FILE - In this April 1, 2014 file photo, Rep. Diana DeGette, D-Colo., ranking member of the House Oversight and Investigations subcommittee, holds up a GM ignition switch while she questions General Motors CEO Mary Barra on Capitol Hill in Washington. Responding to complaints about "cheap-feeling" switches that required too much effort to turn, General Motors set about making new ones that would work more smoothly and give drivers the impression that they were better designed, a GM switch engineer testified in a lawsuit deposition in the spring of 2013. The switches, though, were too loose, touching off events that led to at least 13 deaths, more than 50 crashes and a raft of legal trouble for the Detroit automaker. (AP Photo/Evan Vucci, File)

The fund, run by attorney Kenneth Feinberg, said Monday it has finished processing the 4,342 claims it received by the Jan. 31 deadline. Of those, 80 per cent – or 3,499 – were deemed ineligible and 453 were deficient. Claimants could not appeal Feinberg’s decision.

Victims’ families are being offered compensation of at least $1 million each.
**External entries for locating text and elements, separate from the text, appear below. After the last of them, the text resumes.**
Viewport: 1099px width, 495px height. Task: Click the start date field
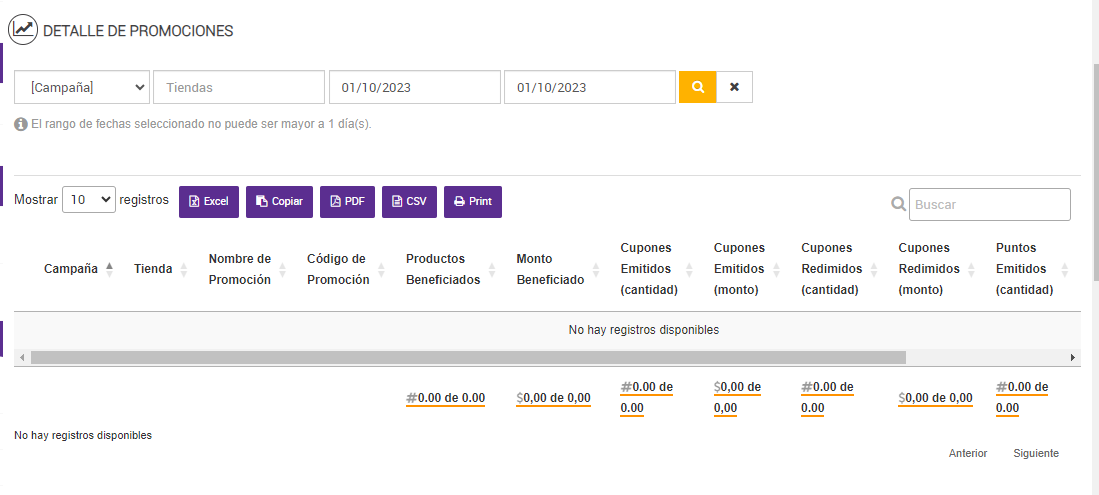414,87
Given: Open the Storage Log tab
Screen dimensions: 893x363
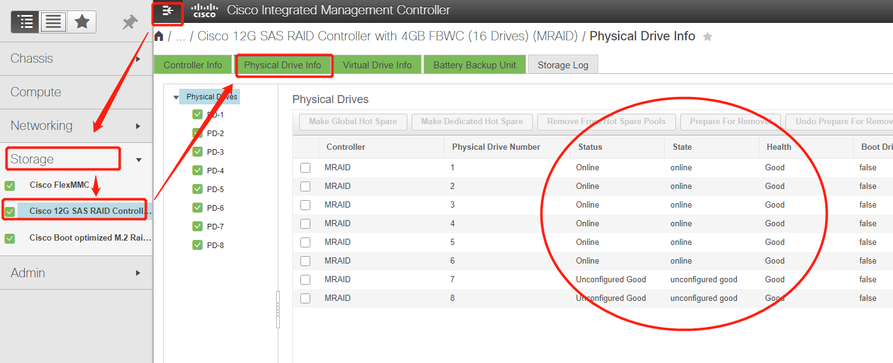Looking at the screenshot, I should tap(563, 65).
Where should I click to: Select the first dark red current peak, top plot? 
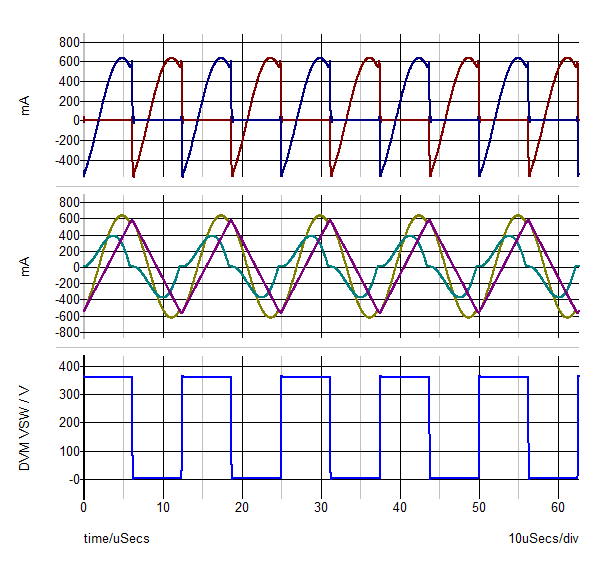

In the affected cars, the ignition switch can slip out of the “run” position, which causes the car to stall and disables the air bags.

Related: Auto safety agency admits flaws, begins reforms due to General Motors ignition switch case

Camille Biros, the program’s deputy administrator, said Monday that the fund has made 280 compensation offers so far. Of those, 209 have been accepted and six have been rejected. Each claimant has 90 days to accept or reject a compensation offer.

Biros said the fund will still accept supporting documents from people with deficient claims until July 31. In some cases, she said, people claimed injuries but didn’t include documentation of a hospital stay, which would affect the amount they are offered. In other cases, the fund is waiting for repair records, photos or other documents.

Twenty-four of the 453 deficient claims allege that the switches caused a death. The rest claim injuries.

Related: By the numbers: Death toll from faulty General Motors small car ignition switches hits 100

GM recalled 2.6 million Chevrolet Cobalts and other small cars last year but acknowledged it knew about the ignition switch problems for more than a decade.

As of March 31, GM had paid $200 million to settle claims filed with Feinberg. The company has said it expects to pay up to $600 million.